Ada TPQ Fiktif di Jombang Terima Bantuan Covid-19

Reporter : Ratno Dwi Santo - klikjatim.com

Siswa sebuah TPQ yang tengah belajar. IST

KLIKJATIM.Com I Jombang –  Ketidakberesan penyaluran bantuan penanganan Covid-19 untuk TPQ di Jawa Timur semakin terbukti. Setelah di beberapa kota dirungkap adanya modus pengkondisian pembelanjaan alat prokes. Kini di Jombang muncul temuan adanya TPQ fiktif sebagai penerima bantuan. 

BACA JUGA :  Akhirnya Bayi Dua Tahun itu Menyusul Budenya ke Alam Baka

Dilansir dari kabarjombang ada TPQ yang telah non aktif namun mendapat bantuan.Berada di Desa Barongsawahan, Kecamatan Bandar Kedungmulyo, Kabupaten Jombang. Nama TPQ-nya, katanya, berinisilal AH dan berlokasi tak jauh dari kediamannya.

TPQ tersebut sudah lama tidak beraktivitas dan tidak ada santrinya. “Sudah lama tidak ada kegiatan mengaji di TPQ tersebut. Mungkin sudah hampir tiga tahunan.
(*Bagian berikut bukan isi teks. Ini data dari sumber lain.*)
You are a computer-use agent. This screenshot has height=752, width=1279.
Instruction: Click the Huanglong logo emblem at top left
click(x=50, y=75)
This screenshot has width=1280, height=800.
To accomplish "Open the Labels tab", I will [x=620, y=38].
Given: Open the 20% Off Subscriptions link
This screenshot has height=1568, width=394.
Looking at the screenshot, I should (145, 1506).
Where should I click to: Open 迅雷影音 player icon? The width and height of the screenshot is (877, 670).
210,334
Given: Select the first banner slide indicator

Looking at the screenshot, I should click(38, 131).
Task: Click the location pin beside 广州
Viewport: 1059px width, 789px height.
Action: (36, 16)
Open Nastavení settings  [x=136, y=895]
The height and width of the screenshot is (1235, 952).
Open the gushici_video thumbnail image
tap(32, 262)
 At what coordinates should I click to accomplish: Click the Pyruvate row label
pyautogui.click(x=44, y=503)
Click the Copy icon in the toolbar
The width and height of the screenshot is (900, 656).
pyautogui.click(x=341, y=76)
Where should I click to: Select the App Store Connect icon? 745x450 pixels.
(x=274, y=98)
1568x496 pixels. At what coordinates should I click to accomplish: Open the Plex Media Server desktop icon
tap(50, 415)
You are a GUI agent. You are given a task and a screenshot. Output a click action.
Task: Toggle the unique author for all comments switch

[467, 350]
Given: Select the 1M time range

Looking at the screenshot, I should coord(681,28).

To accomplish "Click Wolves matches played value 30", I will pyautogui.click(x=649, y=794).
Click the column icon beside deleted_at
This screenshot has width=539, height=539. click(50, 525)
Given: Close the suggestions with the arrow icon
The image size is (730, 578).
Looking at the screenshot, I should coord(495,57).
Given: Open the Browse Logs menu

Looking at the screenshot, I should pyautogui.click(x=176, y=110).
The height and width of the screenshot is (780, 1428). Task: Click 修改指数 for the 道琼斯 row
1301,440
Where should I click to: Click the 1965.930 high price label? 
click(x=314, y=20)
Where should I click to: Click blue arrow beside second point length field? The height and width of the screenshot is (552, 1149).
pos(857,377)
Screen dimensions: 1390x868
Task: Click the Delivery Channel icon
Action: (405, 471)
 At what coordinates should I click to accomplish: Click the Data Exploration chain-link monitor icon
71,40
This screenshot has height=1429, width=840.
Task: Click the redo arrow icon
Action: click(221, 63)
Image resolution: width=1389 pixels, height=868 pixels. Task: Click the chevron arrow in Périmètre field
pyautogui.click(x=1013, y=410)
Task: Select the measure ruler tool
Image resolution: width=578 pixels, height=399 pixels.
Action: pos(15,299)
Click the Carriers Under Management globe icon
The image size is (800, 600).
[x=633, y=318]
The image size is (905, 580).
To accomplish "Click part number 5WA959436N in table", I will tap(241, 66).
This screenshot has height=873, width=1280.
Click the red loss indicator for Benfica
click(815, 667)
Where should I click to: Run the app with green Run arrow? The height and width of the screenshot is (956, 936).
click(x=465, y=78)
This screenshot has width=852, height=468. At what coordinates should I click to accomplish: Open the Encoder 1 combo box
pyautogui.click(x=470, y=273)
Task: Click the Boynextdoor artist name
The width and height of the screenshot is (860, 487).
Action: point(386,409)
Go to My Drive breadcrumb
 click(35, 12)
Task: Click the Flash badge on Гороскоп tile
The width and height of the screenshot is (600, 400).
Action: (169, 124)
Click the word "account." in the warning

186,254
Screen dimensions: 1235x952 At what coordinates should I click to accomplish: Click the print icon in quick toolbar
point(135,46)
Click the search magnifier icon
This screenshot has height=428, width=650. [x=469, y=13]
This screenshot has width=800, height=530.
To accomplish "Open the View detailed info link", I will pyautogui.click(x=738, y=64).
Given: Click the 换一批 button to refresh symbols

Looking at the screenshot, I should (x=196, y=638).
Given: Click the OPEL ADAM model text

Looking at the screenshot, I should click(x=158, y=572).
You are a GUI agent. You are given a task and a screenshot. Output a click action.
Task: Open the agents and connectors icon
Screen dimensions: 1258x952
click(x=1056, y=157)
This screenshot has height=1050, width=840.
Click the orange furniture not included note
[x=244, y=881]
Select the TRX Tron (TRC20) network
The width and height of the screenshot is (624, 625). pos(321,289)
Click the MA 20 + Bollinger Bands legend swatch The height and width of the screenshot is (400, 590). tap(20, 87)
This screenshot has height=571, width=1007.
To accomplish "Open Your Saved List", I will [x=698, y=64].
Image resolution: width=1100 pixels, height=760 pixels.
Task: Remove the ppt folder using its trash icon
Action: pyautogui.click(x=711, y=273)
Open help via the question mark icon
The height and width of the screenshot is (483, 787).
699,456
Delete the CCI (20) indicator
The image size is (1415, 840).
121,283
Lha ternyata masih dapat bantuan dana,” katanya sumber , Sabtu (22/11/2020).

Disinggung persyaratan administrasi untuk mendapatkan bantuan tersebut, ia mengatakan kurang tahu pasti apakah TPQ tersebut masih terdaftar dalam database Kemenag atau tidak. Hanya saja, ia pernah melihat, jika pernah anak-anak di lingkungannya diajak foto bersama.  “Anak-anak sini disuruh datang ke rumah pemilik TPQ, kemudian difoto. Mungkin itu untuk ngakalinya agar mendapatkan bantuan,” sambungnya.

Ia kembali mengatakan, foto tersebut digunakan untuk apa. Dia juga mengaku heran, masing-masing anak kemudian diberi uang sebesar Rp 5 ribu, setelah foto-foto.  Saya dan masyarakat yang tahu tentang itu ya gedek-gedek, kok bisa-bisanya cari untung dengan mengatasnamakan Al-Qur’an,” ungkapnya heran.

Dari informasi yang dia dapat, pemilik TPQ masih mempunyai sertifikat atau piagam tentang keberadaan TPQ tersebut, dan beranggapan berhak mendapatkan bantuan.   “Mereka beralasan masih berhak menerima bantuan karena masih ada piagam TPQ. Padahal kan TPQ tersebut sudah tidak ada kegiatan mengaji atau belajar mengajar,” terangnya.

Informasi terbaru, lanjut sumber, masyarakat akhir-akhir ini menolak jika anak-anaknya akan difoto lagi, karena sudah tahu maksud terselubung dari kegiatan foto anak-anak mereka. (hen)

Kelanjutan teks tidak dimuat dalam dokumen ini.